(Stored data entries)
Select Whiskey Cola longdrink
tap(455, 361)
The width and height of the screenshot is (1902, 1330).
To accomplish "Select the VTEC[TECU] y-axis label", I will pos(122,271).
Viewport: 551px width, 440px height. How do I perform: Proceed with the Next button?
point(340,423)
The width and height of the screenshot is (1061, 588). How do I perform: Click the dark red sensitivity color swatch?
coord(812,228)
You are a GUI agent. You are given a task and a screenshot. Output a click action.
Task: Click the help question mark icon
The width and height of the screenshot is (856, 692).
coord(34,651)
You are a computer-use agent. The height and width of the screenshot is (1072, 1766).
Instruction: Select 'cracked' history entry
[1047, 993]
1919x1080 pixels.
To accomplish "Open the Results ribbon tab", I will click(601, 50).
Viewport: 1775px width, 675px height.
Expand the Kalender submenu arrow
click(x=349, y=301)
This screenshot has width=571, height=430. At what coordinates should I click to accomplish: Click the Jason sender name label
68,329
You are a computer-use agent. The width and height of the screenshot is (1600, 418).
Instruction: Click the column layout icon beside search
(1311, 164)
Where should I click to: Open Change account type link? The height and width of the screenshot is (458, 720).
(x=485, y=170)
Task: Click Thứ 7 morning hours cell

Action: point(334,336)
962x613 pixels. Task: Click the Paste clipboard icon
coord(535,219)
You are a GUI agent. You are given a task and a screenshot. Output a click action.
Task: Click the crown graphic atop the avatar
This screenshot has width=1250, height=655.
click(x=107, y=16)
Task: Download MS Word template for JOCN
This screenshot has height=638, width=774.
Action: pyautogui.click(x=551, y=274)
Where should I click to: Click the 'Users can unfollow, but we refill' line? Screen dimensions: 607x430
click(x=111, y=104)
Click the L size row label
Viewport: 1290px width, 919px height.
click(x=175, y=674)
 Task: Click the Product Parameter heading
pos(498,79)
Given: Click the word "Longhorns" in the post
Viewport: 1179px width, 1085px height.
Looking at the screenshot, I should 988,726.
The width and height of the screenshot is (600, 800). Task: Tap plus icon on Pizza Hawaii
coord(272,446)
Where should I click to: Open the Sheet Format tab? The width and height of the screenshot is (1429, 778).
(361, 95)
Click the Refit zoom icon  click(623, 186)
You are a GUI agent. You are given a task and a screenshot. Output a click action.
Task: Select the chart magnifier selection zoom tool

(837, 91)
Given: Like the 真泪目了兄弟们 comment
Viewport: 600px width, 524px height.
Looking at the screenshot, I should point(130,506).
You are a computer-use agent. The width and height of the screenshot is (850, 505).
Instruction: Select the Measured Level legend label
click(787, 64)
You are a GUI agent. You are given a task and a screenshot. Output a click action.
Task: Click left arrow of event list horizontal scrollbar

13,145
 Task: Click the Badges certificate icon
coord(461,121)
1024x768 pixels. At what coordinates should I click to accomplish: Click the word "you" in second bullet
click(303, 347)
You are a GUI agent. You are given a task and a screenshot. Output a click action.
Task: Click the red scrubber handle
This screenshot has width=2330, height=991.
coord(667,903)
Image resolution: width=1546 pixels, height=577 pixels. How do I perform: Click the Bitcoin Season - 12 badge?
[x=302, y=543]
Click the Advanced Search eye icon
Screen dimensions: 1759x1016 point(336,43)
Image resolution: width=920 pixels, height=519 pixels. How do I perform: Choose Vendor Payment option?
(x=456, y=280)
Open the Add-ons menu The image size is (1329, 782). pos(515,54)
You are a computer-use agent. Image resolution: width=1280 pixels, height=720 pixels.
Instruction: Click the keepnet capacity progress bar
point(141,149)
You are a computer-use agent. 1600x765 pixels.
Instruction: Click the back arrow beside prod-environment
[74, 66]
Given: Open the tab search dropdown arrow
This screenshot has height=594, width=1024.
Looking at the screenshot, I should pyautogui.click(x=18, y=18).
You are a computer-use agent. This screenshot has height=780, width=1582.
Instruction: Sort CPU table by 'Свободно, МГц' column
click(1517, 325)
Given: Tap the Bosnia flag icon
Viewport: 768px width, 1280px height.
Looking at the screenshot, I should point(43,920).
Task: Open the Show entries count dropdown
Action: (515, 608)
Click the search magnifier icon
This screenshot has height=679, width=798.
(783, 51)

▸ **EXERCISE DETAILS**: Repeat the records, every one of them, without any deviation.

▸ **RESULT OF THIS TASK**:
Select Whiskey Cola longdrink
tap(455, 361)
The width and height of the screenshot is (1902, 1330).
To accomplish "Select the VTEC[TECU] y-axis label", I will pos(122,271).
Viewport: 551px width, 440px height. How do I perform: Proceed with the Next button?
point(340,423)
The width and height of the screenshot is (1061, 588). How do I perform: Click the dark red sensitivity color swatch?
coord(812,228)
You are a GUI agent. You are given a task and a screenshot. Output a click action.
Task: Click the help question mark icon
The width and height of the screenshot is (856, 692).
coord(34,651)
You are a computer-use agent. The height and width of the screenshot is (1072, 1766).
Instruction: Select 'cracked' history entry
[1047, 993]
1919x1080 pixels.
To accomplish "Open the Results ribbon tab", I will click(601, 50).
Viewport: 1775px width, 675px height.
Expand the Kalender submenu arrow
click(x=349, y=301)
This screenshot has width=571, height=430. At what coordinates should I click to accomplish: Click the Jason sender name label
68,329
You are a computer-use agent. The width and height of the screenshot is (1600, 418).
Instruction: Click the column layout icon beside search
(1311, 164)
Where should I click to: Open Change account type link? The height and width of the screenshot is (458, 720).
(x=485, y=170)
Task: Click Thứ 7 morning hours cell

Action: point(334,336)
962x613 pixels. Task: Click the Paste clipboard icon
coord(535,219)
You are a GUI agent. You are given a task and a screenshot. Output a click action.
Task: Click the crown graphic atop the avatar
This screenshot has width=1250, height=655.
click(x=107, y=16)
Task: Download MS Word template for JOCN
This screenshot has height=638, width=774.
Action: pyautogui.click(x=551, y=274)
Where should I click to: Click the 'Users can unfollow, but we refill' line? Screen dimensions: 607x430
click(x=111, y=104)
Click the L size row label
Viewport: 1290px width, 919px height.
click(x=175, y=674)
 Task: Click the Product Parameter heading
pos(498,79)
Given: Click the word "Longhorns" in the post
Viewport: 1179px width, 1085px height.
Looking at the screenshot, I should 988,726.
The width and height of the screenshot is (600, 800). Task: Tap plus icon on Pizza Hawaii
coord(272,446)
Where should I click to: Open the Sheet Format tab? The width and height of the screenshot is (1429, 778).
(361, 95)
Click the Refit zoom icon  click(623, 186)
You are a GUI agent. You are given a task and a screenshot. Output a click action.
Task: Select the chart magnifier selection zoom tool

(837, 91)
Given: Like the 真泪目了兄弟们 comment
Viewport: 600px width, 524px height.
Looking at the screenshot, I should point(130,506).
You are a computer-use agent. The width and height of the screenshot is (850, 505).
Instruction: Select the Measured Level legend label
click(787, 64)
You are a GUI agent. You are given a task and a screenshot. Output a click action.
Task: Click left arrow of event list horizontal scrollbar

13,145
 Task: Click the Badges certificate icon
coord(461,121)
1024x768 pixels. At what coordinates should I click to accomplish: Click the word "you" in second bullet
click(303, 347)
You are a GUI agent. You are given a task and a screenshot. Output a click action.
Task: Click the red scrubber handle
This screenshot has width=2330, height=991.
coord(667,903)
Image resolution: width=1546 pixels, height=577 pixels. How do I perform: Click the Bitcoin Season - 12 badge?
[x=302, y=543]
Click the Advanced Search eye icon
Screen dimensions: 1759x1016 point(336,43)
Image resolution: width=920 pixels, height=519 pixels. How do I perform: Choose Vendor Payment option?
(x=456, y=280)
Open the Add-ons menu The image size is (1329, 782). pos(515,54)
You are a computer-use agent. Image resolution: width=1280 pixels, height=720 pixels.
Instruction: Click the keepnet capacity progress bar
point(141,149)
You are a computer-use agent. 1600x765 pixels.
Instruction: Click the back arrow beside prod-environment
[74, 66]
Given: Open the tab search dropdown arrow
This screenshot has height=594, width=1024.
Looking at the screenshot, I should pyautogui.click(x=18, y=18).
You are a computer-use agent. This screenshot has height=780, width=1582.
Instruction: Sort CPU table by 'Свободно, МГц' column
click(1517, 325)
Given: Tap the Bosnia flag icon
Viewport: 768px width, 1280px height.
Looking at the screenshot, I should point(43,920).
Task: Open the Show entries count dropdown
Action: (515, 608)
Click the search magnifier icon
This screenshot has height=679, width=798.
(783, 51)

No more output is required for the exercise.